### What you should do
In the infectious-disease link roundup, reproduce word for word everything from "my house feb" down to "stop this ridiculousness?".

--- Source document Enclosed Below ---

Snowstorms-a-Plenty ID Link-o-Rama

my house feb 2015A few items to discuss as we settle in for yet another Boston megastorm:

  • The measles outbreak continues to bring forth excellent commentaries on the selfishness of vaccine-refusers, with this one from Frank Bruni one of my recent favorites. Question: Will it take a hospitalization — or even worse, a death — of an American child with measles to stop this ridiculousness?
  • This piece in the Wall Street Journal describes the negotiations going on behind the scenes between pharmaceutical companies and payers regarding HCV therapy. I’m sure something like this has happened before in non-ID fields (Oncology or Rheumatology would be my best bet), but I have never experienced anything like this as an ID doctor — meaning, both the clinician and the patient seem to be completely left out of the discussion. Hello? Can anyone hear us?

--- End of Enclosed Source document ---
--- Extracted information Enclosed Below ---

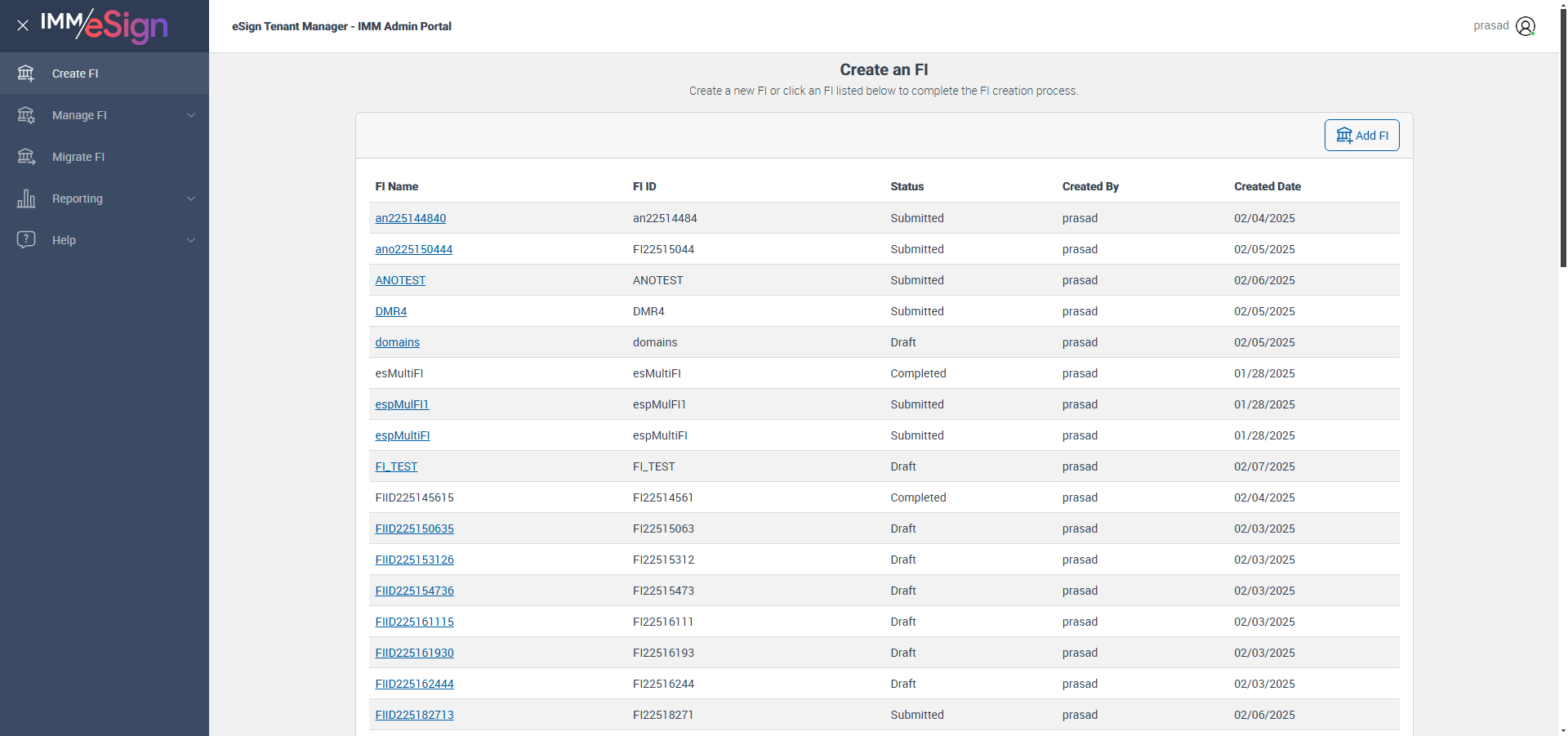The image size is (1568, 736).
Task: Open the espMultiFI link
Action: (x=402, y=435)
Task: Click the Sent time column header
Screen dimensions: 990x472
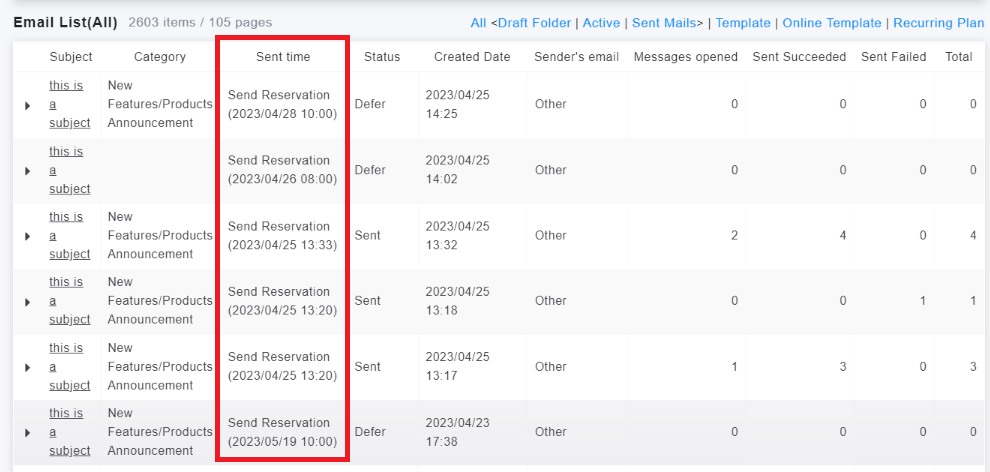Action: (x=283, y=57)
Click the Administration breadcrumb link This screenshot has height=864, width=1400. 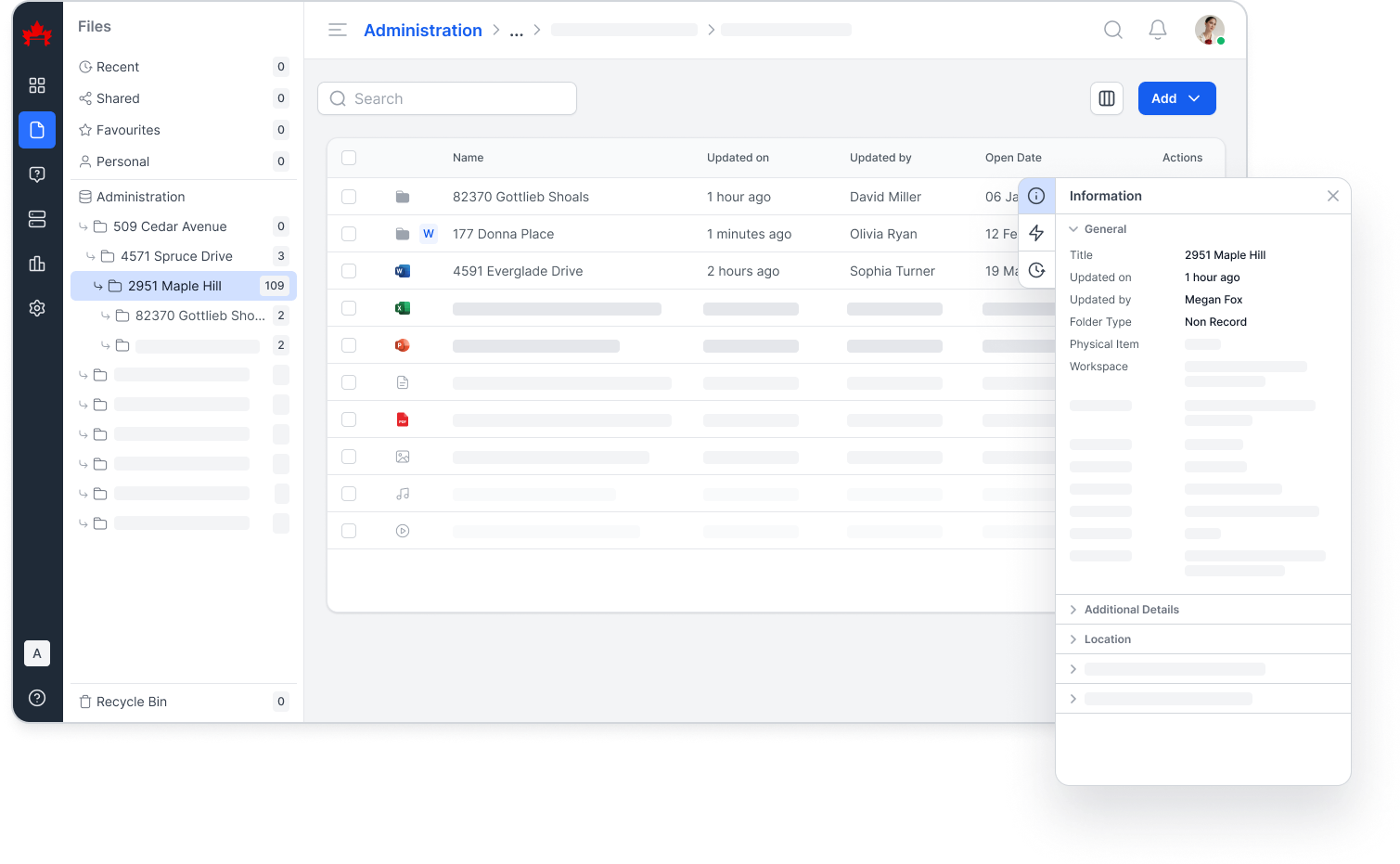(x=422, y=31)
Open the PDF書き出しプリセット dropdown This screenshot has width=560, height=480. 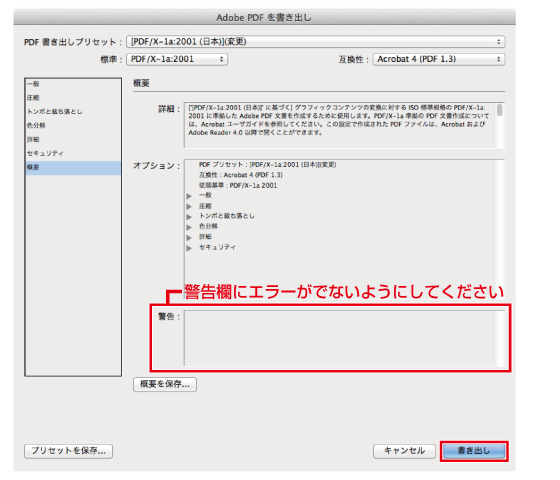point(315,42)
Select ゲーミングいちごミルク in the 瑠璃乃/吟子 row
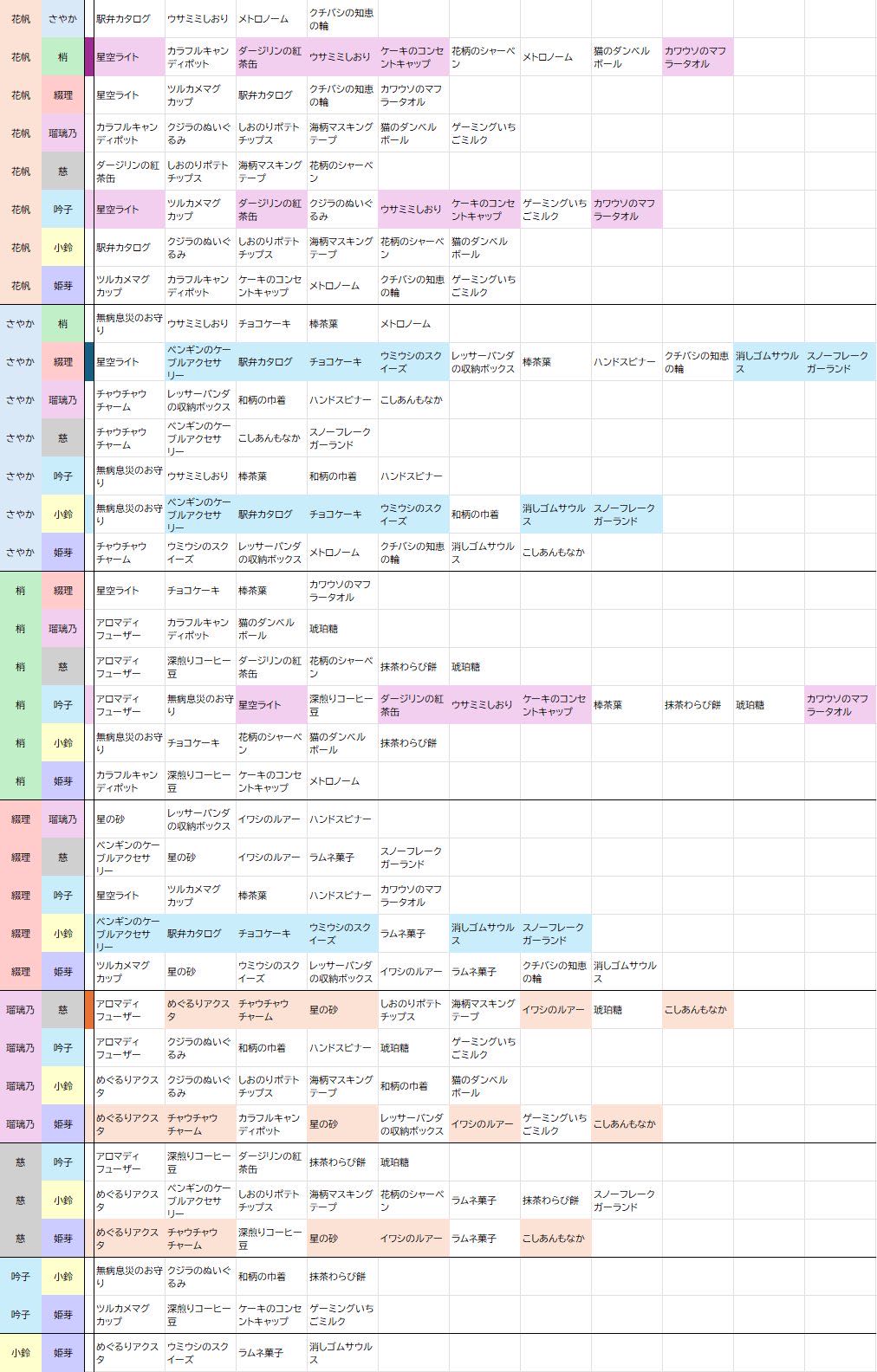The image size is (877, 1372). pyautogui.click(x=484, y=1048)
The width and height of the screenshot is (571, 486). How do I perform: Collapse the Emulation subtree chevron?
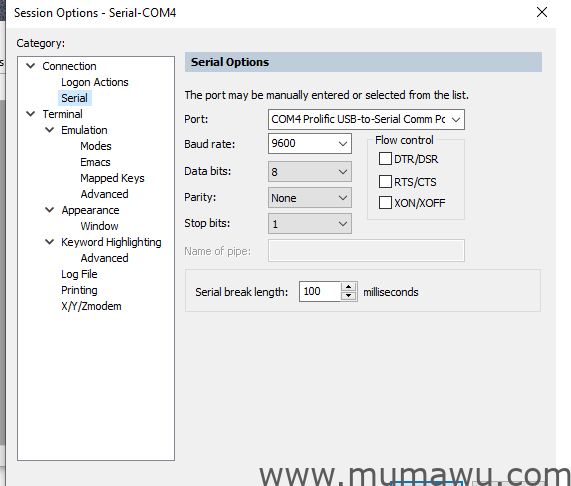(x=50, y=130)
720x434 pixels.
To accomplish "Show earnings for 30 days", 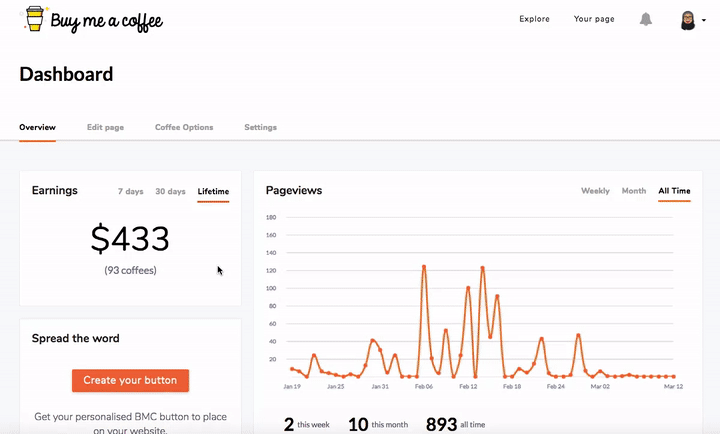I will 170,191.
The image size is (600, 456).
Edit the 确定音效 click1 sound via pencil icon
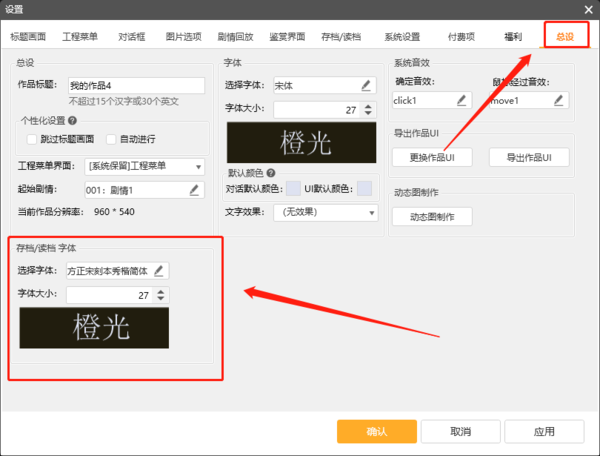[x=462, y=100]
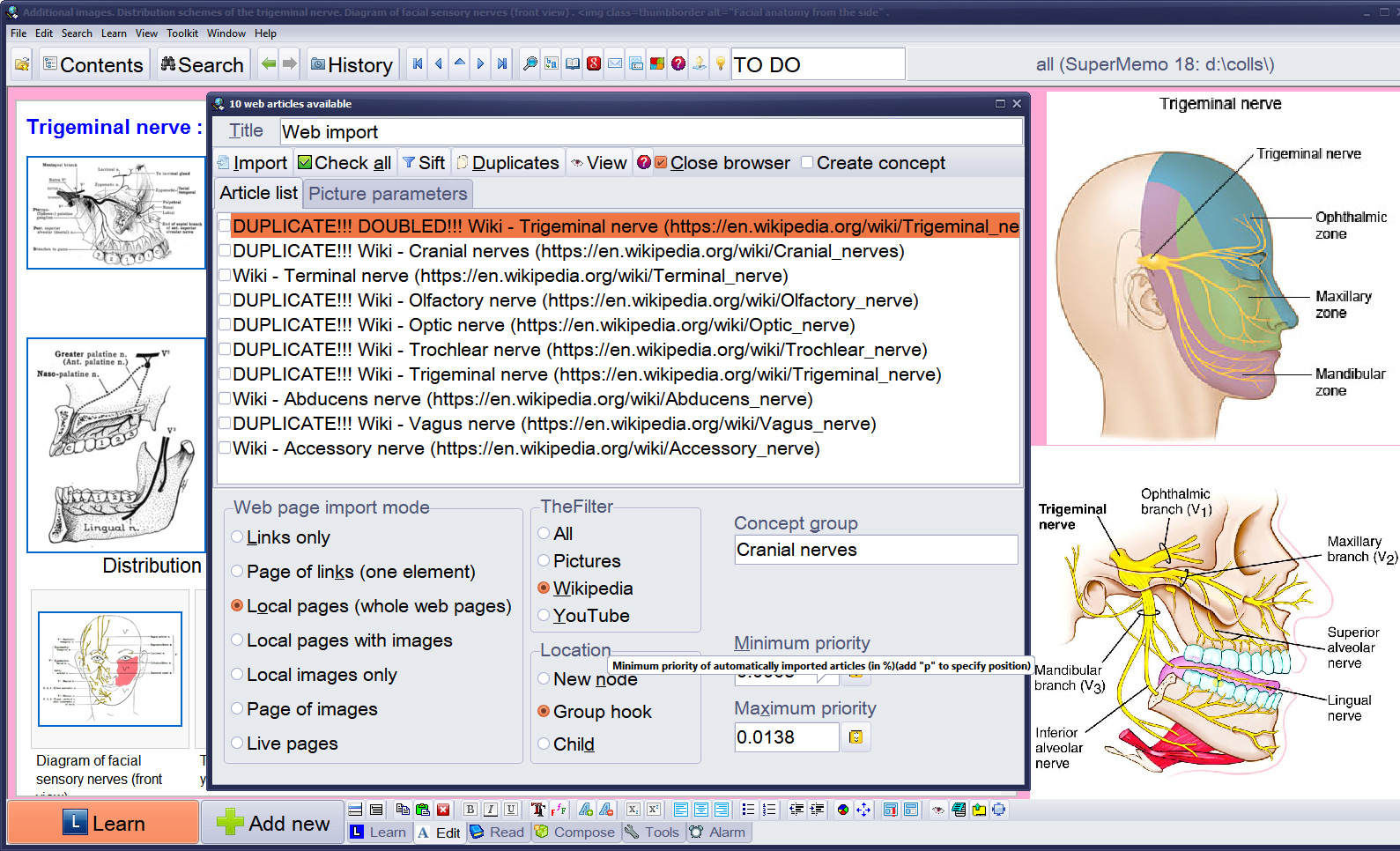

--- End of Enclosed Extracted information ---

### Response for this exercise
my house feb 2015A few items to discuss as we settle in for yet another Boston megastorm:

  • The measles outbreak continues to bring forth excellent commentaries on the selfishness of vaccine-refusers, with this one from Frank Bruni one of my recent favorites. Question: Will it take a hospitalization — or even worse, a death — of an American child with measles to stop this ridiculousness?